WORK TO COMPLETE:
**a)** According to the text on law and audio preservation, why did Congress decline to give copyright owners of sound recordings a performance right when recordings gained federal protection? Answer in one to three sentences.
**b)** In what year did sound recordings receive federal copyright protection, according to the text on law and audio preservation?
**c)** Rewrite the paragraph of the text on law and audio preservation that begins "The Copyright Act (17 USC 101 et. seq.) defines" as a concise bulleted list that keeps its main facts.

PROVIDED TEXT:
LAW AND AUDIO PRESERVATION
Intellectual Property Section
Office of General Counsel
University of Texas
Strictly interpreted, the task of “preserving audio collections”
encounters few if any copyright problems. After all, the Copyright
Act specifically authorizes libraries and archives to preserve materials
in any medium, including sound recordings, both published and unpublished.
But preservation alone, without some context, may seem pointless.
We don’t wish just to preserve, but to provide access—at
a minimum, to researchers—but more broadly, to the public, to
the people whose culture our audio collections record.
The Copyright Act (17 USC 101 et. seq.) defines what will be protected
and for how long, the rights of copyright owners, and limitations
on those rights in favor of the public. Copyright owners have a set
of exclusive rights that allow them to control how their works will
be exploited—to a point. Their rights are not absolute, but are
limited by the rights the act provides to members of the public to
use the works, and to special groups such as libraries and archives,
that make works available to the public, and by a term of protection
that does not last forever (it only seems that way). If there is no
specific authorization in the law for a use one wishes to make of
another’s work, that use will require the permission of the copyright
owner. Once works enter the public domain, they may be freely used
by anyone for any purpose. The date on which works enter the public
domain varies depending on when and where they were created, but as
a general matter, the term for protection averages and in many cases
exceeds 100 years in the United States.
The framework of copyright law treats different kinds of rights, different
kinds of media, and different kinds of uses differently. Every little
subtlety is important and is there for a reason. Sometimes, however,
the reasons get lost over time so that things that made sense once
no longer do.
The rather convoluted way sound recordings have been protected in
the Copyright Act illustrates these points. They represented a “new
technology” at one time and were initially denied protection
altogether. When they were federally protected in 1972, their protection
was woven into a pre-existing fabric that had evolved mainly to serve
the needs of commercial book and sheet music publishers. Congress’s
focus was primarily on preventing piracy, that is, unauthorized duplication
and distribution, so it did not give the owners of copyrights in recordings
a performance right. Anyone could perform any sound recording without
permission from the owners of the recording, though they were required
to pay a statutory license fee to the owners of copyright in the underlying
composition. The Internet prompted a change in this limitation, however,
and recordings now enjoy a limited performance right by means of digital
audio transmissions. The way recording copyrights have varied over
time gives their protection a sort of “patch-work” quality
that makes understanding difficult, even for lawyers.

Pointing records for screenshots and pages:
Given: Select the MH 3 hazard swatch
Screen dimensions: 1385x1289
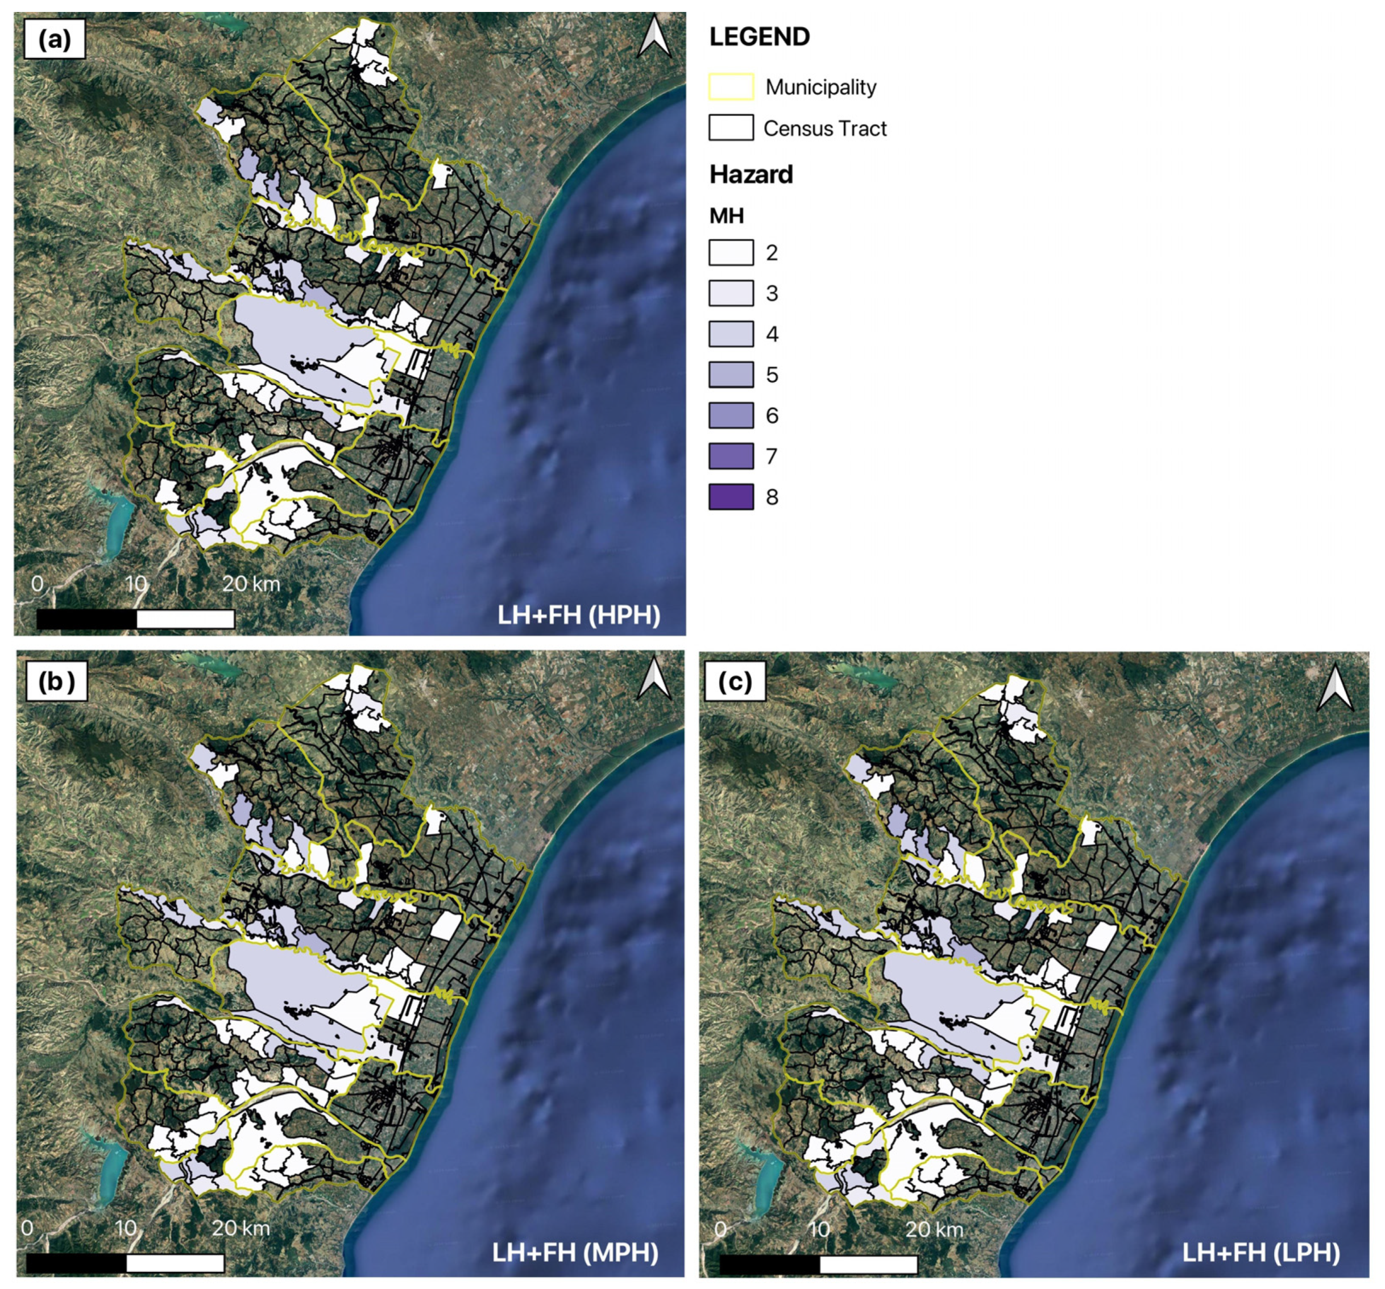Looking at the screenshot, I should point(731,293).
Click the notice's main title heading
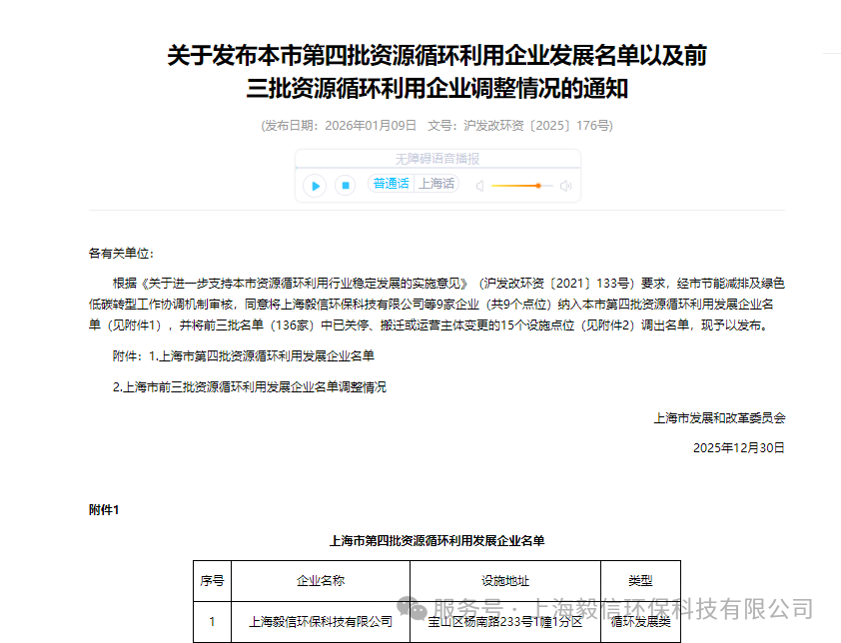This screenshot has height=643, width=841. [436, 72]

RESPONSES PER TASK:
**a)** Congress was focused mainly on preventing piracy, meaning unauthorized duplication and distribution of recordings. It therefore left out a performance right, so anyone could perform a sound recording without the recording owner's permission.

**b)** 1972.

**c)**
- The Copyright Act (17 USC 101 et. seq.) defines what is protected, for how long, the rights of copyright owners, and limitations on those rights in favor of the public.
- Copyright owners hold exclusive rights to control how their works are exploited, but only to a point.
- Those rights are limited by rights the act gives to members of the public and to special groups, such as libraries and archives, that make works available to the public.
- They are also limited by a term of protection that does not last forever.
- A use not specifically authorized by the law requires the copyright owner's permission.
- Works in the public domain may be freely used by anyone for any purpose.
- When works enter the public domain depends on when and where they were created. In the United States, protection generally averages, and in many cases exceeds, 100 years.